__Work to complete__
How many lines of the records below contain the string "sidebar", with case counting? Tally them and reply with the number alone.

__Exercise materials__
=-=-=-=-=

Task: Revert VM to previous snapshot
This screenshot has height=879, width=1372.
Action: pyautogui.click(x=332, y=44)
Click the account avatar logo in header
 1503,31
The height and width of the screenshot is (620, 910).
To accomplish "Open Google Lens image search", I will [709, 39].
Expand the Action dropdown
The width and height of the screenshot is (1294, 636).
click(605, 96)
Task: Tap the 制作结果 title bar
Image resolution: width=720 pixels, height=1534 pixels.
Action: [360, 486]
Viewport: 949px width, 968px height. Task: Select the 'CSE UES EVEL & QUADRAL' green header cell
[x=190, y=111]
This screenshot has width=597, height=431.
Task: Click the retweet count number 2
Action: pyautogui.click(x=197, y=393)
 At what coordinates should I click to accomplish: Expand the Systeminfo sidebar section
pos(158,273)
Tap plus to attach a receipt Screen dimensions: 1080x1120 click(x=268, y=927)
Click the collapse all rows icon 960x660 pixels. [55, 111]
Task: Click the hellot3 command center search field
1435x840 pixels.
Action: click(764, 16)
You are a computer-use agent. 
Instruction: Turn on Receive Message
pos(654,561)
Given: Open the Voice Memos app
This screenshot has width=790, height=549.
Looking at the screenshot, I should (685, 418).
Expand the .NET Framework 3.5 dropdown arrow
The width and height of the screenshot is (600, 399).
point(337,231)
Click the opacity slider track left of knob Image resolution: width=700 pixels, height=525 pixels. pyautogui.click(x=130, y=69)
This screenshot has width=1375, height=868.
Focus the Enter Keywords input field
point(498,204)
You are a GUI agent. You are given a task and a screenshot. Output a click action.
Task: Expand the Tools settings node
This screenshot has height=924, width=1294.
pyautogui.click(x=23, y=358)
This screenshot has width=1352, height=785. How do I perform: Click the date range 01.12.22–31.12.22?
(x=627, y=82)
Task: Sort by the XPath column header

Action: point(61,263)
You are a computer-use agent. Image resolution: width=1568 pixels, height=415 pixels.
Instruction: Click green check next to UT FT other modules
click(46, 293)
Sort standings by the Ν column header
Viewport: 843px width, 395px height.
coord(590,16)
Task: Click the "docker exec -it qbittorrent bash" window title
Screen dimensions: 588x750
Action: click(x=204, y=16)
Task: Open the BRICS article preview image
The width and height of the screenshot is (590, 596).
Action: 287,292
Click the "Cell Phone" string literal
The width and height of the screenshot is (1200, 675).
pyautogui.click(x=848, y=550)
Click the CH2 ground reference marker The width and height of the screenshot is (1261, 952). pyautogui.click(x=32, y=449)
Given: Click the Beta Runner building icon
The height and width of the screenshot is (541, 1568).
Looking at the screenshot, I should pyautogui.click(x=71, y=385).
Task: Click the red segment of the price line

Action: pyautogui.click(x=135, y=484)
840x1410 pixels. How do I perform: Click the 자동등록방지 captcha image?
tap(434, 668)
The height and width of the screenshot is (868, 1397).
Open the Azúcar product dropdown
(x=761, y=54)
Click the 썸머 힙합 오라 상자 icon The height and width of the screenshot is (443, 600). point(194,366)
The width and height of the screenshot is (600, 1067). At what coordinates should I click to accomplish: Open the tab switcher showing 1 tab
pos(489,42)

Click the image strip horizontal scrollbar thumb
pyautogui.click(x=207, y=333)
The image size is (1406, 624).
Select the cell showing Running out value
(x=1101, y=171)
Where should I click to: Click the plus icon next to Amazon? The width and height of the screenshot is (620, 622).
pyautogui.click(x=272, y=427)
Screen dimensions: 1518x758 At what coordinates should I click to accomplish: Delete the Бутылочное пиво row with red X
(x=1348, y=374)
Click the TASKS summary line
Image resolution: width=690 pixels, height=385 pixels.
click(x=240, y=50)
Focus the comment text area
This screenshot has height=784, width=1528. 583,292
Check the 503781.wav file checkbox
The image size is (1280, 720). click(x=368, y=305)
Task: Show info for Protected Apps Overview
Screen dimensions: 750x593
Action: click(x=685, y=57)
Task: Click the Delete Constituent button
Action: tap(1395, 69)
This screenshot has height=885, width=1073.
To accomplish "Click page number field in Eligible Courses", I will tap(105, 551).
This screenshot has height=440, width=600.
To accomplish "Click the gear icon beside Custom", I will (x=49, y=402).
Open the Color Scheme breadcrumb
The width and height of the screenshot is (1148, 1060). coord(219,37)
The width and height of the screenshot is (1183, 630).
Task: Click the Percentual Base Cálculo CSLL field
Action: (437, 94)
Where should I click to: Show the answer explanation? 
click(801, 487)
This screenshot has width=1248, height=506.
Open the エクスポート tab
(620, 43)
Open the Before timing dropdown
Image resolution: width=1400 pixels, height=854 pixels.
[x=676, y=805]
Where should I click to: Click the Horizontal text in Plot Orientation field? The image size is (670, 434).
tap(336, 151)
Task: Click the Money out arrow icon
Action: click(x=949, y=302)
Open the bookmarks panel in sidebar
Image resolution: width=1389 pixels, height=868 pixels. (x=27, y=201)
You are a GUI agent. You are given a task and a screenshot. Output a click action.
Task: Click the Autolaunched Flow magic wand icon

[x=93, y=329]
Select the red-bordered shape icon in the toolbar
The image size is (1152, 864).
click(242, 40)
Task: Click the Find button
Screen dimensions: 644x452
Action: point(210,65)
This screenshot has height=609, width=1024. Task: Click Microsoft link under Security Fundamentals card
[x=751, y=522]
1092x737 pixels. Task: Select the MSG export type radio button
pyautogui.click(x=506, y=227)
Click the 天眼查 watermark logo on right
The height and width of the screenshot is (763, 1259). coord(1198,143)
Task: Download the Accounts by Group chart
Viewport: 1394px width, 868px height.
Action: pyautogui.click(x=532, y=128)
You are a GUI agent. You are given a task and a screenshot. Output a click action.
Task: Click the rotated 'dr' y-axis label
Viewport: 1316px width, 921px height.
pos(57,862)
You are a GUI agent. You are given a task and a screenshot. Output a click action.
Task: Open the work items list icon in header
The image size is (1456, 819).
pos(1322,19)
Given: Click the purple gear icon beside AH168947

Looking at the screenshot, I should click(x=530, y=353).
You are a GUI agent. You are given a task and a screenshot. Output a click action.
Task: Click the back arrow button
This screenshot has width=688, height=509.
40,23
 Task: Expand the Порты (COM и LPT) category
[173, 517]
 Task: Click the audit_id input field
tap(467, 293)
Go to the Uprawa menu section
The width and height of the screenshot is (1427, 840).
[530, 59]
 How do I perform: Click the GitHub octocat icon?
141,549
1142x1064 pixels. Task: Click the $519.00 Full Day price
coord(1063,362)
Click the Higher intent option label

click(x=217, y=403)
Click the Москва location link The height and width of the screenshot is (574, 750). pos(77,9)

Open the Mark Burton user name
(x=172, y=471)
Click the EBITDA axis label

=-=-=-=-=

__Written solution__
2